Over the past year, to help drive better search and retrieval results for our enterprise customers, we launched state-of-the-art Embed and Rerank models, along with modeling and API improvements. Integrating our newest model, Command R, transforms complex tasks like retrieval-augmented generation (RAG) with external APIs and tools into a seamless experience, simplifying deployment and enhancing accuracy like never before.

Below we answer some of the top questions from our customers who are rolling out RAG solutions and aiming to optimize their search and retrieval systems.

Why is search and retrieval so important for RAG solutions?

No matter how good your generative model is, it's only as good as the information that is found with search.

RAG improves the results of generative models by connecting them with sources of information, like proprietary datastores, and augmenting the original prompt with contextually relevant information. RAG is composed of two parts, the retrieval mechanism and the augmented-generation mechanism. For best results, you need a strong search and retrieval engine. You want to find the best information among potentially competing sources of truth with varying levels of quality that are the most contextually relevant and impactful, but you want to do it in the most efficient, fast, and responsible way. This requires careful consideration and implementation, and a solution that can scale with large volumes of data and growing usage.

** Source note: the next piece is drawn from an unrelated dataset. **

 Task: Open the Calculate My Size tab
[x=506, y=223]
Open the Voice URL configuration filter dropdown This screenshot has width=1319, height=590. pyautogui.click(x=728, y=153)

What strategies should I be thinking about to help improve search results?

We recommend adding a reranker to any search system for better results.

A reranker model significantly boosts search effectiveness for businesses by refining initial search results to prioritize relevance and accuracy. It dynamically assesses and rearranges search outputs based on a deeper understanding of query intent and content context. This not only makes search experiences better for users by delivering precisely what they're looking for, but it also cuts down on time spent sifting through irrelevant results. A reranker can be a game-changer in providing superior search experiences and driving better engagement.

When should I use embeddings search versus just a reranker?

For optimal RAG performance, we recommend using a combination of embeddings search with a reranker.

We’ve already explained why adding a reranker to any search system significantly improves preliminary results. But a reranker alone has limitations. It can only process a few hundred documents at once. You will always want some kind of first-step retrieval that takes you from billions of search results to hundreds. Then a reranker can take the hundreds of results to a few high quality answers.

When building AI solutions with RAG, particularly when you are working with noisy and multilingual data sources, we recommend using semantic search with embeddings as that first-step retrieval. Embeddings search provides another layer of context and quality to your RAG pipeline that ultimately will improve the overall performance of your AI application. Embeddings also offers an easier way to implement multilingual and multi-hop search solutions at scale. Combining embeddings search with a reranker provides the best available quality search for RAG solutions.

When should I consider fine-tuning a reranker model?

Fine-tune a reranker if your solution contains intricate terminology, context, and domain-specific knowledge requirements.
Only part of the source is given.